What have I misunderstood about wait
?
How can I make it wait for just the second process in the pipeline and decide to wait for the first one (or kill it) later?
#!/bin/sh
{
sleep 5
exit 5
} | {
sleep 1
exit 1
} &
wait $!
echo "exit $?"
Upvotes: 1
Views: 4042
Reputation: 531165
When you write {...} | {...} &
, there are at least three processes involved:
|
|
&
is a list terminator. It does not apply to the previous simple or compound command, or even the previous pipeline. This entire command is executed in a single background process:
a | b || c | d && e | f &
&
does not apply only to f
, or e | f
, or even c | d && e | f
. It applies to the entire sequence of pipelines.

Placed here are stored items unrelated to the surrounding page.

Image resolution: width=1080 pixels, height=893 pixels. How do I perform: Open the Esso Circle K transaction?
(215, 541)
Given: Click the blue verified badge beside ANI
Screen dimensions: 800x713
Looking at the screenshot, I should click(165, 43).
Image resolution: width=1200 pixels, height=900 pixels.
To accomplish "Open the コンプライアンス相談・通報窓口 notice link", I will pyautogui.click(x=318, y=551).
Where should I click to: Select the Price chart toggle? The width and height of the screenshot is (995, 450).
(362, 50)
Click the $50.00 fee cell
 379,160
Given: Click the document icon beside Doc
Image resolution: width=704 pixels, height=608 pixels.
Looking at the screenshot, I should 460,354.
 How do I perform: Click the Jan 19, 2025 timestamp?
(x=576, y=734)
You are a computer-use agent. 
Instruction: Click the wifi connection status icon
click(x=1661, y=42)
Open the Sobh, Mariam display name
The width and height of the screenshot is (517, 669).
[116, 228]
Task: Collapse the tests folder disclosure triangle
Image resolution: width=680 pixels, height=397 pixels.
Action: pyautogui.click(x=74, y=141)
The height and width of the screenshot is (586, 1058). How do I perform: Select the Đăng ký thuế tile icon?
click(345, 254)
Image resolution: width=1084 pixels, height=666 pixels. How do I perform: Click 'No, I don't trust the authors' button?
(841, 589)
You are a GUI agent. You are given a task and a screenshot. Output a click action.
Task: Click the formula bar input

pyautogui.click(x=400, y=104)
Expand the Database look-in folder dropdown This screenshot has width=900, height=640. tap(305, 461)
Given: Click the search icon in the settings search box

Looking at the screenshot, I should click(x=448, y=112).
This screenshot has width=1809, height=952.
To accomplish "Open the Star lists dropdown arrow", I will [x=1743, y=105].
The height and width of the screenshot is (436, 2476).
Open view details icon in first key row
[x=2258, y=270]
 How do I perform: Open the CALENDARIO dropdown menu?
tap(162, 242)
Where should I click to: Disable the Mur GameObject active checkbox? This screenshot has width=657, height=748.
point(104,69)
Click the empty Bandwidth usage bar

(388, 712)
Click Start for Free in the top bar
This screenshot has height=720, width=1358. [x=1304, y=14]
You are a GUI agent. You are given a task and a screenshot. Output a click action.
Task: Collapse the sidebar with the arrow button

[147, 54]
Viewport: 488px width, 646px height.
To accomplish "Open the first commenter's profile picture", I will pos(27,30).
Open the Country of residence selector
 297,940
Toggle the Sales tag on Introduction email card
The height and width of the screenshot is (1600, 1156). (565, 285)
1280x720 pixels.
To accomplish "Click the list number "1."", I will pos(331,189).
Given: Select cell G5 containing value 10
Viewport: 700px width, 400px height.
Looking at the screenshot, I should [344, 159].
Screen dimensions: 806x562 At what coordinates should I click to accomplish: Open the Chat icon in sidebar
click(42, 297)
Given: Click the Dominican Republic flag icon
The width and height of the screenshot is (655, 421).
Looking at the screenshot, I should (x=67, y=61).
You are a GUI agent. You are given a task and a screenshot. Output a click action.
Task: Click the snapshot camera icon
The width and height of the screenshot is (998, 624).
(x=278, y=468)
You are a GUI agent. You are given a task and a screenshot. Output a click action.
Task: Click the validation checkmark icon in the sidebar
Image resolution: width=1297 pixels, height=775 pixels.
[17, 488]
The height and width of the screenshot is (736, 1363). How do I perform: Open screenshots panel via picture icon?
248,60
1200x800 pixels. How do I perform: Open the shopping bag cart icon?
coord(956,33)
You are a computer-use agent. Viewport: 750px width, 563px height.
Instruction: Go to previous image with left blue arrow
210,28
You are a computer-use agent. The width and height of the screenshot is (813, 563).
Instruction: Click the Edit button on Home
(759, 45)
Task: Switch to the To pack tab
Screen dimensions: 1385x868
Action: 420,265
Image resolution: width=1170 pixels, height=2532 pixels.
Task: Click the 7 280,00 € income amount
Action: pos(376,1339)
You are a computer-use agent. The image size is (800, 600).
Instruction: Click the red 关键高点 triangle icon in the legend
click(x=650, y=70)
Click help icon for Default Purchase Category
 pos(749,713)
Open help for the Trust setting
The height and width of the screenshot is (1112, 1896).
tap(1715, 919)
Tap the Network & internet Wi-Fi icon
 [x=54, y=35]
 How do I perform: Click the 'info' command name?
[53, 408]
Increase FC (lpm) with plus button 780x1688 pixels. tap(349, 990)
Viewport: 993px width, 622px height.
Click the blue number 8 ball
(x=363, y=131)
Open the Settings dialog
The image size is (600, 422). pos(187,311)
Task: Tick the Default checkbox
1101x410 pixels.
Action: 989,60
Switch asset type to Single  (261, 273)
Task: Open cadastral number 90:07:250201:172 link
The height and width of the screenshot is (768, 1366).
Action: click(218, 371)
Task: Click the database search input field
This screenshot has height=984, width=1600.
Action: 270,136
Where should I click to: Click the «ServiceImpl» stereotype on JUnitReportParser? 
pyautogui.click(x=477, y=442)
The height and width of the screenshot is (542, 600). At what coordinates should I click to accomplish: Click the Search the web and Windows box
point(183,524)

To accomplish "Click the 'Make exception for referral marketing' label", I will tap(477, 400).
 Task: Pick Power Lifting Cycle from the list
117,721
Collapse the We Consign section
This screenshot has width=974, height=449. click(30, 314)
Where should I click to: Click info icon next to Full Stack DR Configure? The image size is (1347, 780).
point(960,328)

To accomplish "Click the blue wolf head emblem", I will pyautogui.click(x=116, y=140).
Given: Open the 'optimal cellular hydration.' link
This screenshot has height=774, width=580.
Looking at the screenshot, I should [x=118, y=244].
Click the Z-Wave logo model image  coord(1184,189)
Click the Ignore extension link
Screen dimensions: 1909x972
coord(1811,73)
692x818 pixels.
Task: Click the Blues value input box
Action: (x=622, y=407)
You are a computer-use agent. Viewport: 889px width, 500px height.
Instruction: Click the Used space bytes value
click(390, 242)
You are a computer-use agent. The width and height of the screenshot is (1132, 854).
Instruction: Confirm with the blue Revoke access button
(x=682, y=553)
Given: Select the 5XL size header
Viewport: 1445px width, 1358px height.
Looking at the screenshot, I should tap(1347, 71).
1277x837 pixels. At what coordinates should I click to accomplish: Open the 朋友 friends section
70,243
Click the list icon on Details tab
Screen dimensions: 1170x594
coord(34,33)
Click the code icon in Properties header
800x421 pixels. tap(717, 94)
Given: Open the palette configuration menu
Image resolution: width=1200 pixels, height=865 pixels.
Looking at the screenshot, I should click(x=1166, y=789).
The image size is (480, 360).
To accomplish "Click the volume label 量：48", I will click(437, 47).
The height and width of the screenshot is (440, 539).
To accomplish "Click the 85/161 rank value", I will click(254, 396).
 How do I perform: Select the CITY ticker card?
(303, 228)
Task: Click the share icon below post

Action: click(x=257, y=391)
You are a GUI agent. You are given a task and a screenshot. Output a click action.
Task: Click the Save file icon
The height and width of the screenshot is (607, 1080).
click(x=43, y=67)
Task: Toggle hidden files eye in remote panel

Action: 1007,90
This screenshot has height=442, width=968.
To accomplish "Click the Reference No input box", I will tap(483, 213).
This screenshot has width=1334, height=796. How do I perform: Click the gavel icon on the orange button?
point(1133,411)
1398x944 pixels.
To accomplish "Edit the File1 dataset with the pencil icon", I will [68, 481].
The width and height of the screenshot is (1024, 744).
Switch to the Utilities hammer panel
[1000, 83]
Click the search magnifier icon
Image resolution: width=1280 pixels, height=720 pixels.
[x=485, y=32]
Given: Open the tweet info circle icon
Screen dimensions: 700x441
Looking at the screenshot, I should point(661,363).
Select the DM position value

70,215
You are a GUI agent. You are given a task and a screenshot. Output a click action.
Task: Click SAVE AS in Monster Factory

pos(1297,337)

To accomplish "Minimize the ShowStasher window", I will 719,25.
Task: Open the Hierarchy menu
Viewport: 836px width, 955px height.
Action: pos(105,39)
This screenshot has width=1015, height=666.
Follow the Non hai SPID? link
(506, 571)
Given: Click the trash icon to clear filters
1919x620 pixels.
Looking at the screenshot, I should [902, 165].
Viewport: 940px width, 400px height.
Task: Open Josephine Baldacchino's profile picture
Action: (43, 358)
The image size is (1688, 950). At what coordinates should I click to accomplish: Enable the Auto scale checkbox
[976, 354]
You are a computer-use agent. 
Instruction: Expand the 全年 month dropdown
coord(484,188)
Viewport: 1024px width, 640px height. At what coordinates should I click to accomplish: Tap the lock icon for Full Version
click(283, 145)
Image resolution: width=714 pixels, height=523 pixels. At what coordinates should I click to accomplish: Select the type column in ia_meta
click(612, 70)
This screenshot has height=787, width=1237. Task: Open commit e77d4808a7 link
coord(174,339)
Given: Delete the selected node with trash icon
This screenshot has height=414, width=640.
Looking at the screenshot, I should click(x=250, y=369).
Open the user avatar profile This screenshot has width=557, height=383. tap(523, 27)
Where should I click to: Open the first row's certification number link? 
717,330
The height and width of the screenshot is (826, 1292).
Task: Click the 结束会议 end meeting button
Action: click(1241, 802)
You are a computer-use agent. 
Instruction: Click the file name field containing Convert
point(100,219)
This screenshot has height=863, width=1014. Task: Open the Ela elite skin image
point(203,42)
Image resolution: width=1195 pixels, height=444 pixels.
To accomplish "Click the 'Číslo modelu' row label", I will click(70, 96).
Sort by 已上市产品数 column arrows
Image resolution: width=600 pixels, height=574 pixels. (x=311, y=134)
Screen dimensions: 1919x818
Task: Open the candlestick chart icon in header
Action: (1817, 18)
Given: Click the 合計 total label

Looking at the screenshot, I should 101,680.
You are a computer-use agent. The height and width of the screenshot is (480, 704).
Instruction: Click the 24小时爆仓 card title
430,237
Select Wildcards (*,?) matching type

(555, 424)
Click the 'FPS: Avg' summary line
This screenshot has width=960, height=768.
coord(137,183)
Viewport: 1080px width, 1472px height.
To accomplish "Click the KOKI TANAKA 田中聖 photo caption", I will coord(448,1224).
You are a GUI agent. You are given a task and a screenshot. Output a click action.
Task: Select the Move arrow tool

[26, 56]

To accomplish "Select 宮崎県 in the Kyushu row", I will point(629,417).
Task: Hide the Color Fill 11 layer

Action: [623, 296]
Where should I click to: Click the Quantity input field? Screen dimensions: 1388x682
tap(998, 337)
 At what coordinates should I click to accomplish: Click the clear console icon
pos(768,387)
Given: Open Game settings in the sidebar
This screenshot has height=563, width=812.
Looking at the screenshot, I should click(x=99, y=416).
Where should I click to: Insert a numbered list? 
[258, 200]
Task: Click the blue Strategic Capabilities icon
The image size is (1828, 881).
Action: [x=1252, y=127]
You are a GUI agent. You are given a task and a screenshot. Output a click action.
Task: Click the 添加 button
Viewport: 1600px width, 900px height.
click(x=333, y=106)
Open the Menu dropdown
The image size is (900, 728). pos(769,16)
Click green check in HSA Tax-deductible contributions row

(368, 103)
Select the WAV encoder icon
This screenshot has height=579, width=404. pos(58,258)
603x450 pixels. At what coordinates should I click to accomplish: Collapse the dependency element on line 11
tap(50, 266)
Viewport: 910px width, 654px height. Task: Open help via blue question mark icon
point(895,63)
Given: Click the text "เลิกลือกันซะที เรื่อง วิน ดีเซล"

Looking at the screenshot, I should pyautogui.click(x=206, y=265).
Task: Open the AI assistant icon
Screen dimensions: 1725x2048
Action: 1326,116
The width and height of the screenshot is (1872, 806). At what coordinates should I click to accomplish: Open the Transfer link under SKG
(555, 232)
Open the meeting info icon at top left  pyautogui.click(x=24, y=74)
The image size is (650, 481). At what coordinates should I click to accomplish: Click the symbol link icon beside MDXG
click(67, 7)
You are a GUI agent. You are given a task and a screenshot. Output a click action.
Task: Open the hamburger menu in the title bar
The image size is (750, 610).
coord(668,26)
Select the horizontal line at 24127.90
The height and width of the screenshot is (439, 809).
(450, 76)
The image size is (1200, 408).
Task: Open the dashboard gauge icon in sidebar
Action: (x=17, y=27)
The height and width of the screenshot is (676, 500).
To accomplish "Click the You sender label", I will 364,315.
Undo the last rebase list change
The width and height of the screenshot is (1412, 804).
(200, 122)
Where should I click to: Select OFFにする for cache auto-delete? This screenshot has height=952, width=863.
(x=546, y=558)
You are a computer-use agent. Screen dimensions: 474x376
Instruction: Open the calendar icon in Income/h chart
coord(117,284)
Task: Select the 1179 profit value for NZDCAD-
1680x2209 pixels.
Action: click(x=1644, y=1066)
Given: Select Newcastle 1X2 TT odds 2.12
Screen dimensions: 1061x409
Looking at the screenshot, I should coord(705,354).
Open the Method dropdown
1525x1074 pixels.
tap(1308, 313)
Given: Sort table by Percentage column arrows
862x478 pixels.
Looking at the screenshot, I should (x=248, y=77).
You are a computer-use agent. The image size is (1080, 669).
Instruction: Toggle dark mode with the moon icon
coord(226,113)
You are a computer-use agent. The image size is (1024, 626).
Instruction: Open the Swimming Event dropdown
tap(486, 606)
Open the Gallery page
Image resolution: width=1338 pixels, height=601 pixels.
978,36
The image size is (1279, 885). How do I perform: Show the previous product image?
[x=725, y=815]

@KamilCuk mentions named pipes. I would prefer them over process substitution because it allows you to treat both processes uniformly, at least as far as syntax is concerned. (Also, named pipes work in any POSIX-compliant shell, not just bash
.)
mk_fifo p1
{ sleep 5; exit 5; } > p1 & p1_pid=$!
{ sleep 1; exit 1; } < p1 & p2_pid=$!
wait $p2_pid
# Now, kill or wait for the first process as desired
Upvotes: 2
Reputation: 2562
You don't have misunderstood the wait
builtin behavior. You have misunderstood the shell pipe processing instead.
The wait
command behaves as expected, it waits for the end of the subshell from the right part of the pipe (the sleep 1
) and it waits for five seconds because this right part doesn't effectively terminate until its pipe input is closed. Its pipe input is closed only when the left part of the pipe closes it on its termination (the sleep 5
), thus after five seconds.
To wait for the right part of the pipe, you can use signal to know when the right part is about to finish like that :
#!/bin/dash
{
sleep 5
exit 5
} | {
sleep 1
kill -s USR1 $$
exit 1
} &
trap "echo \"Second shell finished\";" USR1
wait $!
echo "exit $?"
This way, you'll get a signal from the right part and the wait
command will then only wait until it get these signal (the wait
command wait for any signal state change, not only termination). The kill -s USR1 $$
send the USR1 signal to the parent shell. Beware that it can imply termination for the process of the current subshell, you have to know how the process will handle USR1 (i guess sleep
ignores it).
However, you can't then get the right exit code from the shell of the right part of the pipe, as it is not effectively terminated until its pipe input is closed. To be more precise, you'll get here the exit status 138 which is the the signal status USR1 (value 10) plus the POSIX signal base (128), not the subshell exit status. You can use different signals (USR1, USR2 (POSIX), non POSIX: .. USR64) to signify an exit status or use the subshell STDOUT or an environment variable to transmit an exit status instead if required.
Upvotes: 3
Reputation: 141000
Instead of using a pipe, you can create fifo
s and control each process yourself.
The easiest would be just to use process substitution.
{
cmd2
} < <(cmd1) &
Or in the same fashion, using coproc
ess for the first command if explicit lifetime control isneeded.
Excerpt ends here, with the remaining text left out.